Post by DCHindley » Sat Nov 21, 2020 8:23 am

Ben C. Smith wrote:
Fri Nov 20, 2020 7:42 pm
I know that the Pharisees, in general, are held to have believed in the resurrection of the righteous dead, which Josephus explains on their behalf as the installation of the incorruptible soul (ψυχή) into a new body (σῶμα) in Wars 2.8.14 §163.

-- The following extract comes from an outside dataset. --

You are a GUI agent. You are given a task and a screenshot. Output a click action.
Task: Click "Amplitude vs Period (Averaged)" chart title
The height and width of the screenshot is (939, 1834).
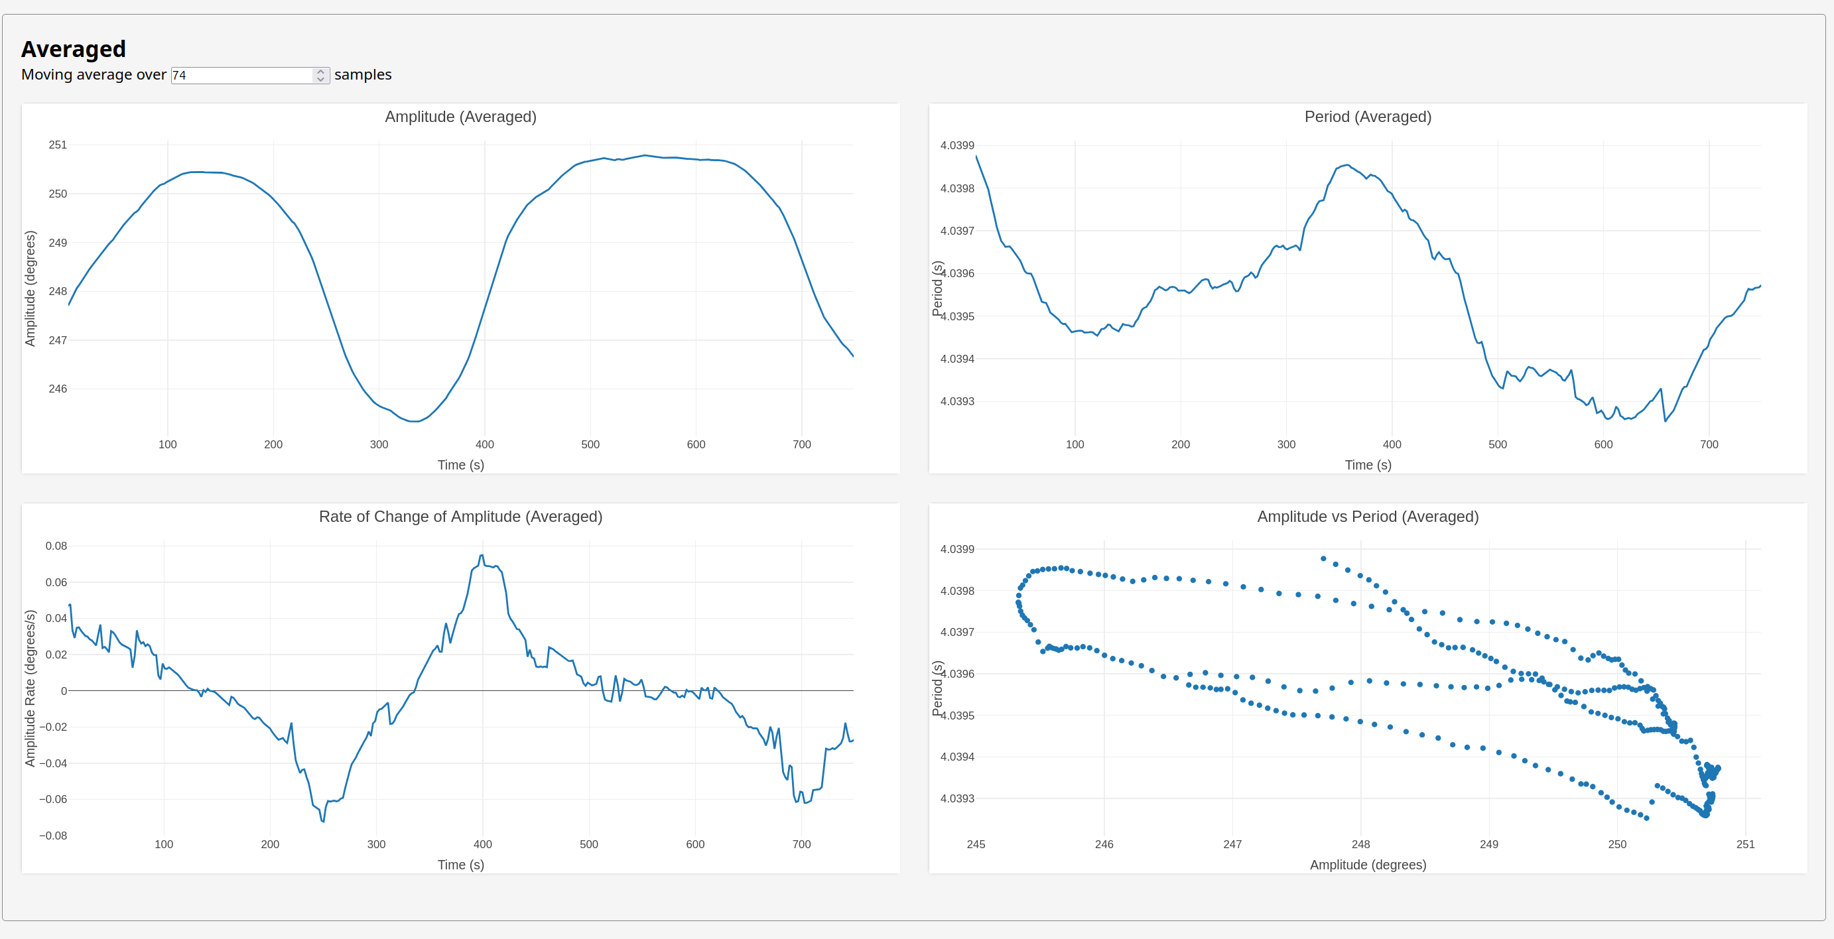coord(1367,517)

What I am less sure about is exactly how Pharisees, in particular, may have viewed the so called interim state. Acts 23.8 suggests they believed in angels and spirits, but that is not enough to tell me what they thought happened to the righteous soul immediately upon death. Did they think it went to be with God, as Paul seems to be saying in 2 Corinthians 5.8 and Philippians 1.23-24? Did they think something else happened to it? Are there passages which let us know for certain? (Rabbinical texts would be welcome, but I am looking for earlier ones, as well.)

Thanks.
Takes me back to my high school days. Back then some private "amateur scholars" used to hand out tracts that talked of Hebrew "sheol." Supposedly, this is a state of the dead person's soul. The person is now just a memory, so the dead person is quite unconscious. Jehovah's Witnesses, I believe, talk of this as being "cut off." It's not a negative term for them, since almost everyone will one day die. Of course, they expect the soul of the righteous deceased to rise again to inhabit a renewed and super-fruitful "park-like earth" to inhabit forever. The notion of resurrection of people found in Daniel and possibly hinted at elsewhere in Hebrew scripture and apocalyptic books galore, is not that much different than that of JWs today.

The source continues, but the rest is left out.